Outro ponto, o futebol se tornou um esporte muito mais físico e na medida em que os jogadores estão melhores preparados, as disputas de bola, os choques, as divididas, são mais duras e os riscos de contusões mais elevados. Finalmente, como a Copa do Mundo se torna o foco do futebol e, ao contrário das temporadas normais, em que diversos campeonatos dividem nossa atenção, nosso olhar se concentra no Mundial. Durante a temporada, diversos jogadores se contundem e ficam dias, semanas e até meses se recuperando. Se a lesão não for muito grave, o atleta provavelmente voltará a atuar antes que o campeonato termine. Na Copa do Mundo, competição de tiro curtíssimo, não há tal possibilidade. Como não dividimos as nossas atenções com outros campeonatos e o tempo de recuperação é muito estreito, as contusões dos jogadores possuem um impacto muito maior.
Após a boa vitória contra a Coreia, mais um europeu, o irlandês Roy Kenae, ex-jogador de muita virilidade e pouca habilidade, criticou as danças nas comemorações dos gols realizadas pelos jogadores brasileiros e, no último jogo, também por nosso treinador que, desajeitadamente, realizou a “dança do pombo” ao lado de Richarlison. Concordo com o treinador português, Luís Castro, atualmente no Botafogo, que achou a fala de Kenae deselegante, desnecessária e proferida por alguém que desconhece a cultura brasileira.

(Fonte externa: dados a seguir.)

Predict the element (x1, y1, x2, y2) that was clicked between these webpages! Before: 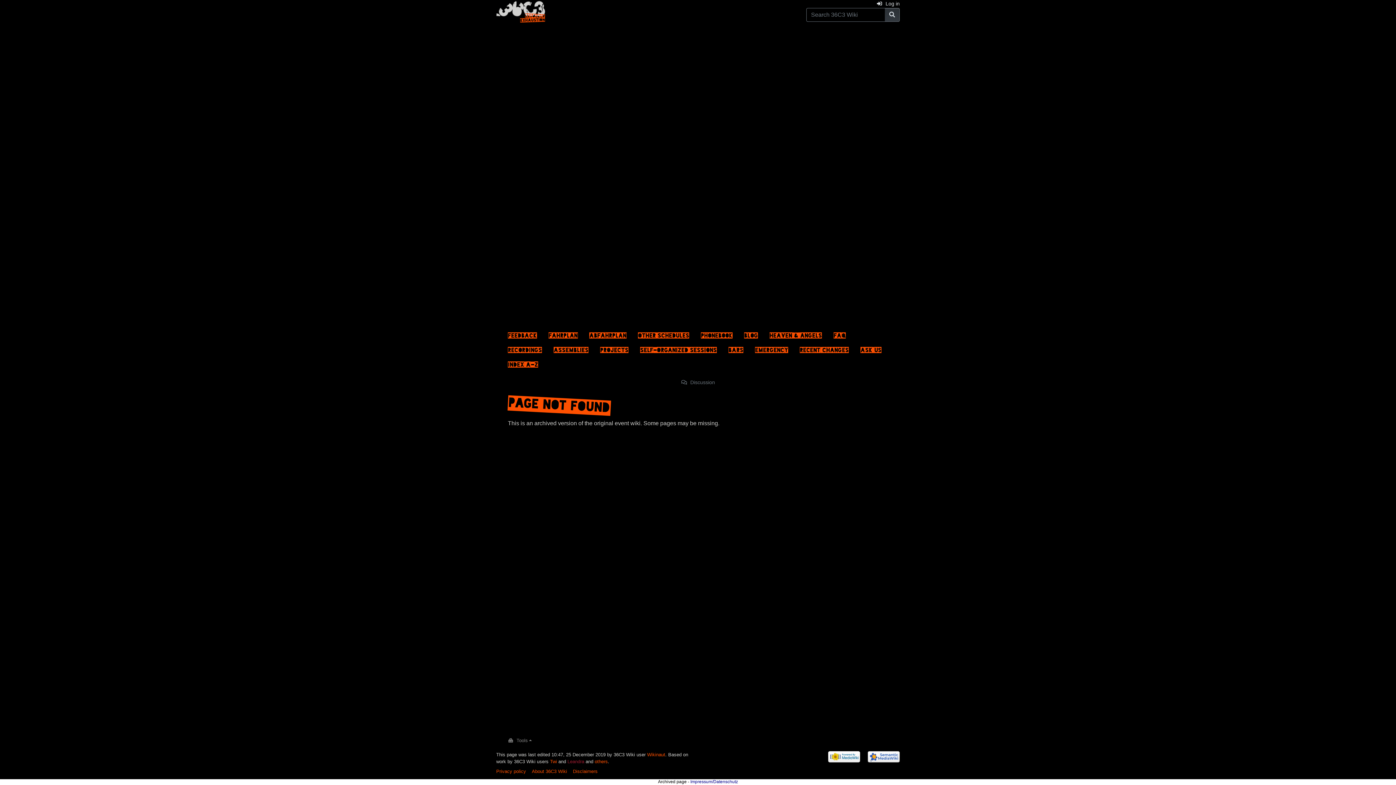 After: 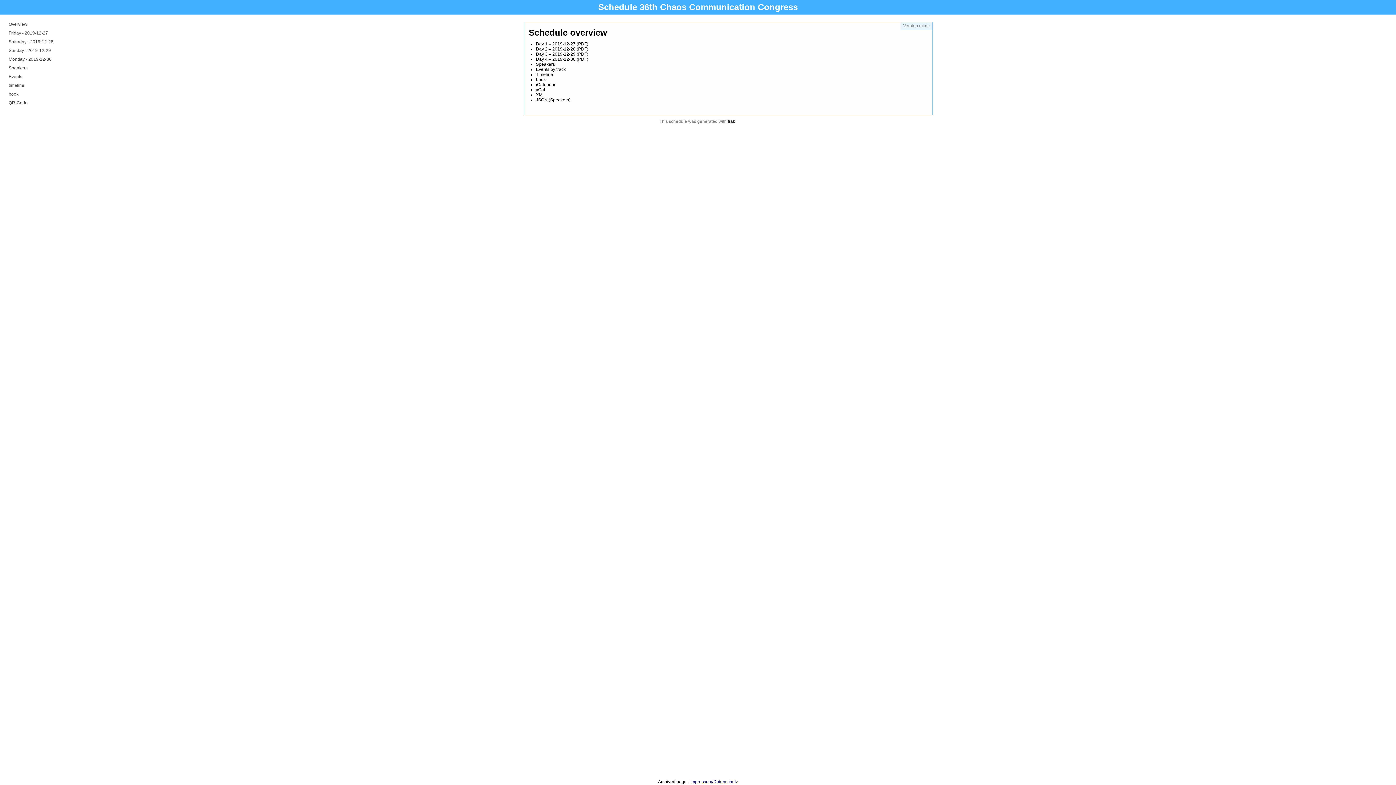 Action: bbox: (542, 326, 583, 340) label: Fahrplan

Alguns europeus, provavelmente de “cintura dura”, como é Kenae, mais notabilizado por suas entradas violentas, passaram a criticar a forma, particularmente as danças, com que diversos jogadores brasileiros comemoram seus gols. O argumento sempre utilizado por tais presunçosos é que a dança desrespeita o adversário.

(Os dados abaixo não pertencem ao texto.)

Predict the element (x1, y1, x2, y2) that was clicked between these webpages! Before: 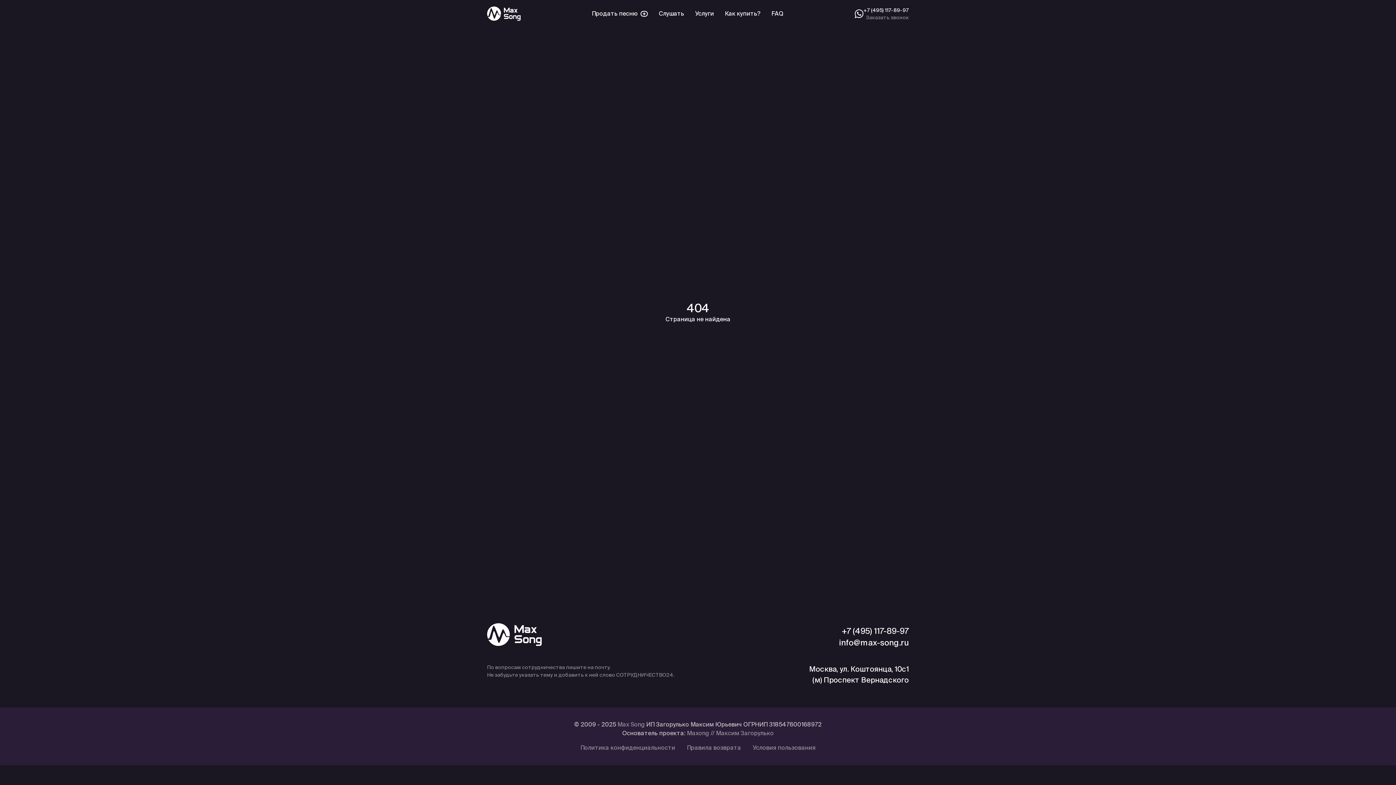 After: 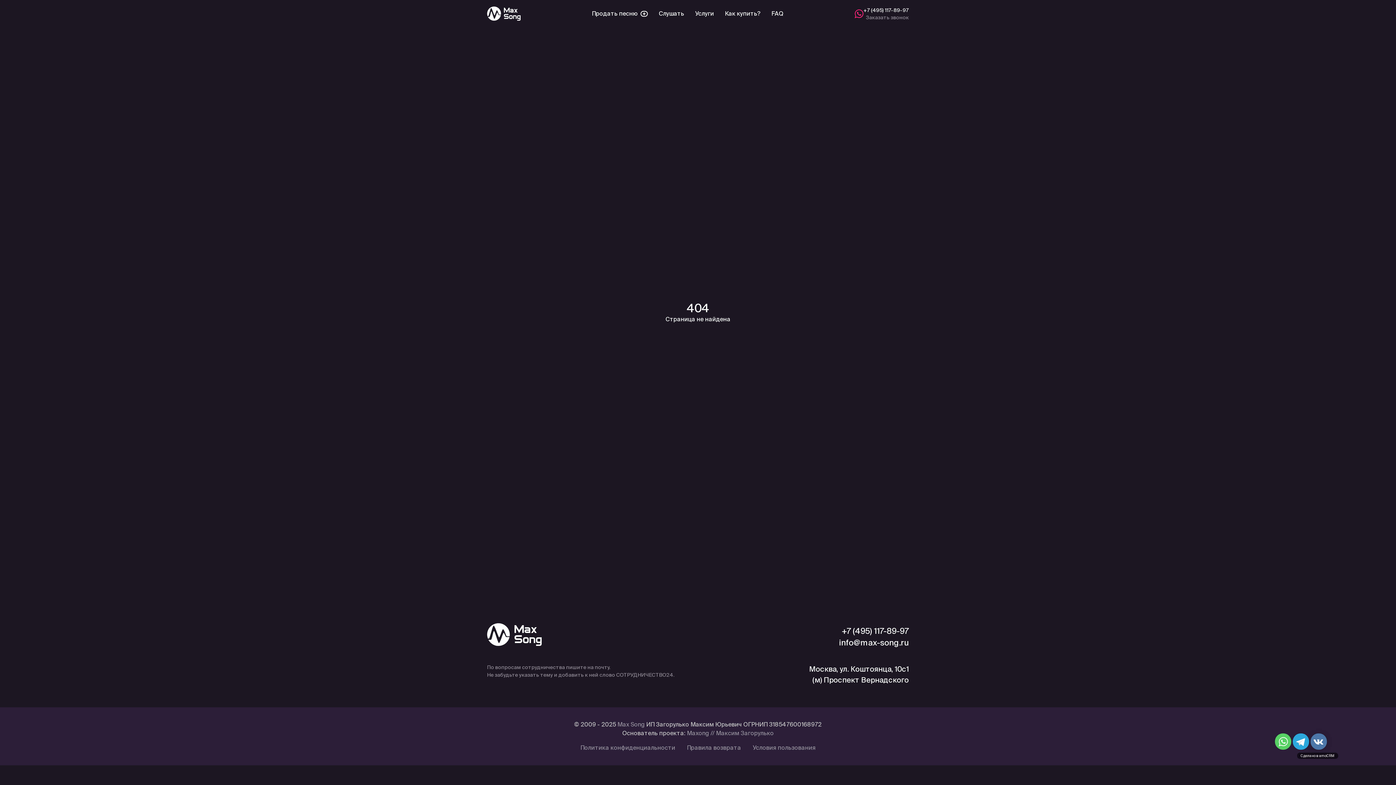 Action: label: Whatsapp bbox: (854, 9, 863, 18)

Os discursos de respeito estão sepultando boa parte da alegria e do inusitado no futebol. Daqui a pouco, o drible mais simples e comum será taxado com deboche e valerá um cartão amarelo e em caso de reincidência o jogador será expulso de campo. Tais falas, curiosamente, não costumam ser construídas por jogadores e ex-jogadores que se notabilizaram pela habilidade e técnica, mas normalmente são proferidas pelos esforçados cabeças de bagre.

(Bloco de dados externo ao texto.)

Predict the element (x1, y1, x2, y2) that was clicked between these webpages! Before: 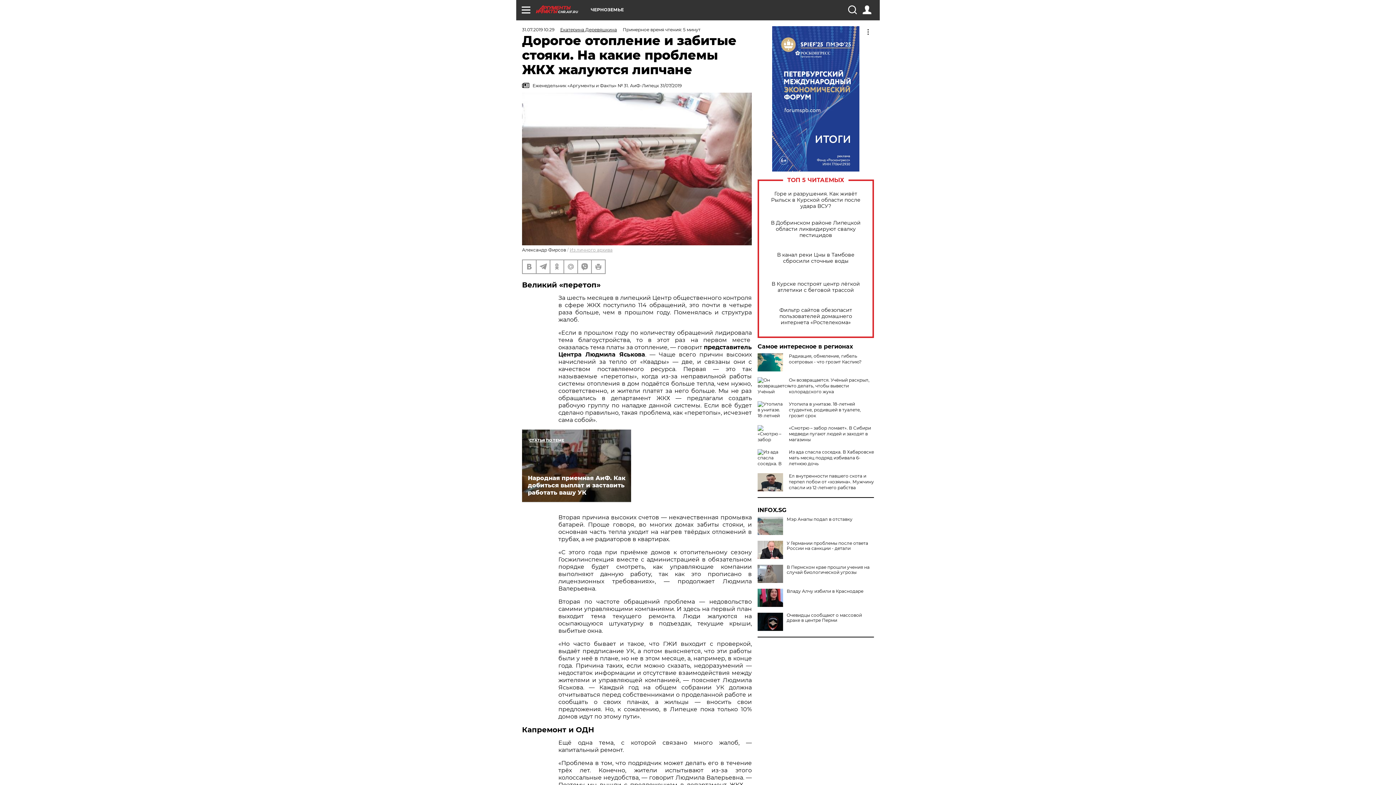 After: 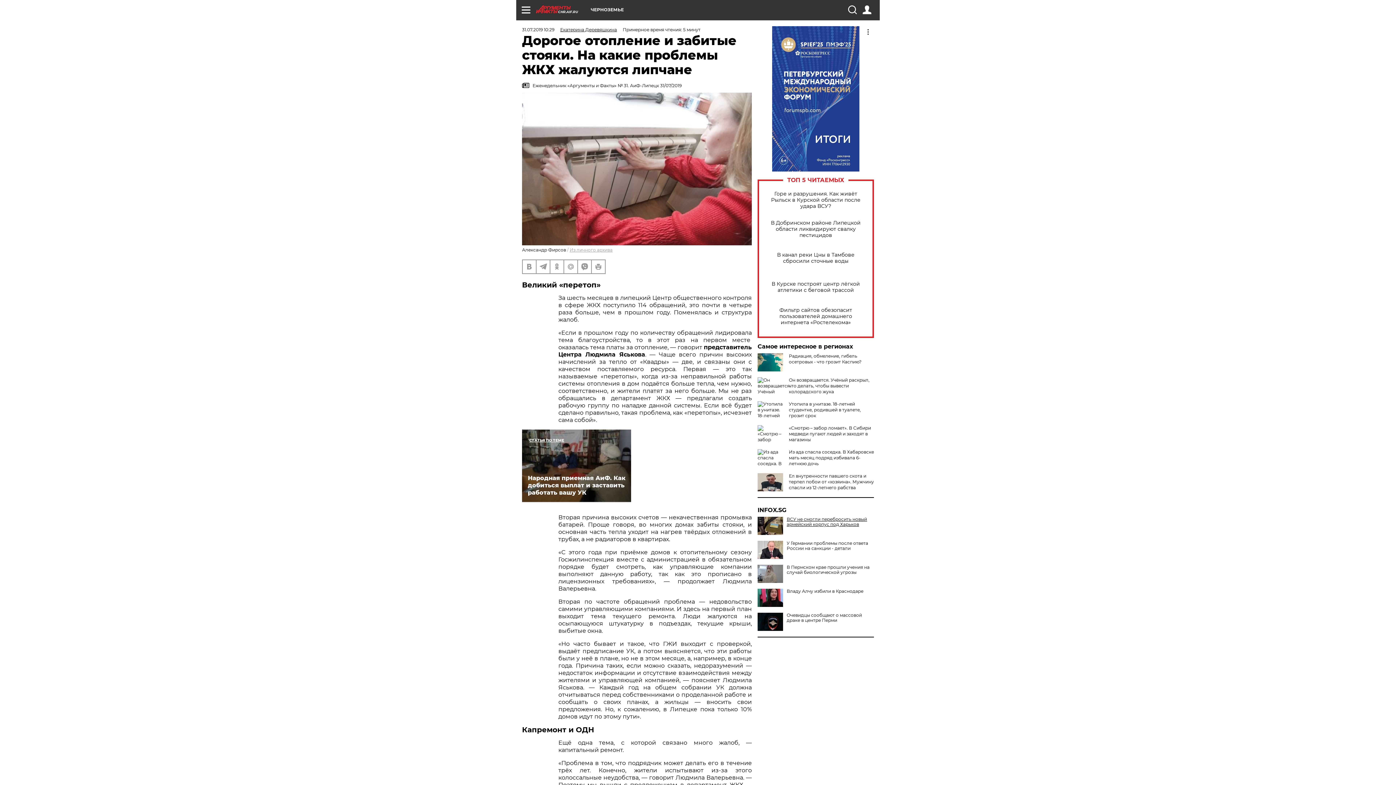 Action: bbox: (757, 517, 874, 522) label: Мэр Анапы подал в отставку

Caro Keane e demais frustrados com a arte do futebol, a dança feita por Tite e seus jogadores demonstraram apenas o bom ambiente existente na Seleção Brasileira. Podemos, no máximo, afirmar que o treinador brasileiro desrespeitou os bons dançarinos com seus passos desengonçados. Entendo que a maior desconsideração que o Brasil teve contra a Coreia do Sul não foram as comemorações, mas a redução do ritmo de jogo na etapa final. Na goleada sofrida para a Alemanha, em 2014, eu sofri, claro, em cada um dos sete gols, mas nada foi mais duro e humilhante do que o desinteresse, quase com compaixão e piedade, com que os alemães atuaram na segunda etapa. Eles deveriam ter feito 10, 12 ou 15 gols, teria sido menos desrespeitoso. A vontade de vencer, o interesse pela partida, as jogadas de efeito, os gols, não desrespeitam ninguém, mas talvez elas tragam lembranças e memórias que aqueles que foram pouco habilidosos gostariam de esquecer.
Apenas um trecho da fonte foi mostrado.